Right now, there’s no method to prevent and no medicine to cure this deadly infection. What is your spiritual prescription for us, as the people of this Diocese?
Part of the Christian answer to that is in the death and resurrection of Jesus Christ. He has removed the sting of death. We don’t sit lightly towards it. We grieve just like other people at the loss of loved ones. We don’t seek to be foolish as we look at death, but we don’t have to fear what comes next. The Christian answer to all of that is “We are more than conquers through Christ who strengthens us.” “He who has begun a good work in us will bring it to completion” so be still and know that he is God. “He will be exalted among the nations. He will be exalted in the earth.”
That is part of the Christian answer to all of this. Along with the fact that we need to be in intercession and in prayer for our world, for those who are fearful, for those who are suffering, for those who are dying without the hope that the gospel brings, for those who are on the front lines caring for those who are coming into the hospitals and the ICU units, many of whom may be there because of their commitment to our Lord Jesus Christ, who have entered into this life as a nurse or as a doctor as their Christian calling. Others are serving as missionary doctors, many with inadequate tools, no ventilators at all. For researchers in medicines and vaccinations. And for our political leaders.
So in the midst of that we need to be in prayer. There’s plenty to keep us occupied if we only look at it through the priorities that God has for us at this time. We can go about our daily lives with a sense of purpose, faithfulness and love.

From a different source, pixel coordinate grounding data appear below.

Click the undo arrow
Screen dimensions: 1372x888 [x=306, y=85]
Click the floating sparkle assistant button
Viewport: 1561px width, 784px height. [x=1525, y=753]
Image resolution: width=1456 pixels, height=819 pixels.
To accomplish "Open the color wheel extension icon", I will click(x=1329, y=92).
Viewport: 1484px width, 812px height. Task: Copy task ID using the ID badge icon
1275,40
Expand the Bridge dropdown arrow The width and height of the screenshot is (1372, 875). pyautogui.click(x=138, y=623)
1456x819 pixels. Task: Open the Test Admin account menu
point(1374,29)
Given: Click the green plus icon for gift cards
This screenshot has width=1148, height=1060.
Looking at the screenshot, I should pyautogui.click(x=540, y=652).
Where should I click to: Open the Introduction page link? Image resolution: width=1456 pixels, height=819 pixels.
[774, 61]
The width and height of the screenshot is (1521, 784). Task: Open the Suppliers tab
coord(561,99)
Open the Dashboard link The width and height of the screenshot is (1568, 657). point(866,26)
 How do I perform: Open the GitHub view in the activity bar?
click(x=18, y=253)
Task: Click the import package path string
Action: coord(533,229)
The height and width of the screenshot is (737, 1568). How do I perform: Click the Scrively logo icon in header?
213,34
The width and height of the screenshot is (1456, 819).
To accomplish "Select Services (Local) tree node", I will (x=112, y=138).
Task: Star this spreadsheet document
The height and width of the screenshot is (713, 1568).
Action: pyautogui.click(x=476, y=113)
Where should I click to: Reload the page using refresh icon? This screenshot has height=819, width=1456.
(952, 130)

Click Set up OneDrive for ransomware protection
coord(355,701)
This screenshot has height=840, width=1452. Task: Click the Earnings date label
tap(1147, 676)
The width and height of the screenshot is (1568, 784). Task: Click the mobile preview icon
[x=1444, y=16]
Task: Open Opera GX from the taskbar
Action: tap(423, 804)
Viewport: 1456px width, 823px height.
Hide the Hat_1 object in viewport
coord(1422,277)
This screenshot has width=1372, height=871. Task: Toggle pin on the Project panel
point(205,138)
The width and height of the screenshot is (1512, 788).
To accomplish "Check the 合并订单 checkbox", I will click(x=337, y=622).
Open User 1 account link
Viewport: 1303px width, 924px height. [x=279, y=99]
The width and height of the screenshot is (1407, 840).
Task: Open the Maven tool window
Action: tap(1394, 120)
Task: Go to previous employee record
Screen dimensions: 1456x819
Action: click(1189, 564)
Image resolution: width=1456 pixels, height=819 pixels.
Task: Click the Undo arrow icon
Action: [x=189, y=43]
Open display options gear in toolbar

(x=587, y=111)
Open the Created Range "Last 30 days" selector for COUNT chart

I told some clergy in our smaller congregations during a recent Zoom call of a scene in the movie version of The Hobbit. Lady Galadriel asks Gandalf why he included Bilbo Baggins in the dwarf’s dangerous mission against a dragon? Gandalf answered, “Saruman thinks that it is only power that keeps evil in check. But that is not what I have discovered. I’ve discovered it is often the small, kind, and loving act that keeps evil at bay.”